The domestic property market continues to soar, despite rising interest rates. Although double-digit increases in house prices have been common for years, some of the prices being reported for sales in Dublin at present are jaw-dropping. Those who have been warning that the property market is an over-inflated bubble have gone quiet, for fear of looking even more foolish if this upward momentum is maintained. But now might be a good time for them to shout their warnings, because their chances of being right are rising, notwithstanding the demographic projections of many economists (most of whom work for banks with a vested interest in encouraging people to borrow more).

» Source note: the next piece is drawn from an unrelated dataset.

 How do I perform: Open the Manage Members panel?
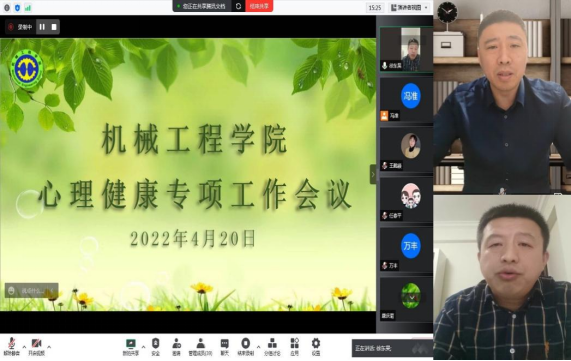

What's happening now is very like what happened on the stock market in late 1999 and into 2000. Technology stocks soared in value to unsustainable levels but the few who pointed this out were mocked and derided, as the clever made big profits on selling to suckers. Many of the doomsayers simply shut up. Then came the inevitable, but largely unforeseen, crash and big losses were incurred by those who came late to the party.
On 7 April, Bertie Ahern did something extraordinary. He told the Irish Management Institute's annual conference that there should be an "examination" into why there had been so many predictions of economic downturn in 2005. These, he claimed, had led some people to mistakenly hold off from buying property, although the predictions "were entirely wrong".
While all economic projections should be regarded as little more than the opinions of those making them – even from ministers for finance or George Lee – it is hard to recall many who were declaring an actual downturn in 2005 as a certainty. They may have warned, incorrectly so far, that the property market could not continue in its upward projection, and there was a danger of a fall in prices, but such warnings as to what could happen fell well short of saying that it would (with the exception of the Economist magazine).
Those who were cautious as a result of listening to these opinions – the people whom Ahern seems to have sprung to support – have to bear responsibility for their own decisions and actions. And in any case, what good would an examination of those who made the predictions do? Would there be sanctions for getting it wrong?
The suspicion must be that Ahern is fearful of these siren voices being heard and heeded over the next 12 months, prior to the general election. His Government is relying heavily on confident consumer sentiment, the feel-good factor to get itself re-elected. Much of that sentiment based on the support provided by property values. If those buying now see their investments – either here or abroad, especially with loans secured on their first homes – lose value they may be grumpy come election time. It could also impact on consumer spending, notwithstanding the planned SSIA impact of extra cash.
So was our Taoiseach bullying pessimistic economists into shutting up, lest they scare the voters?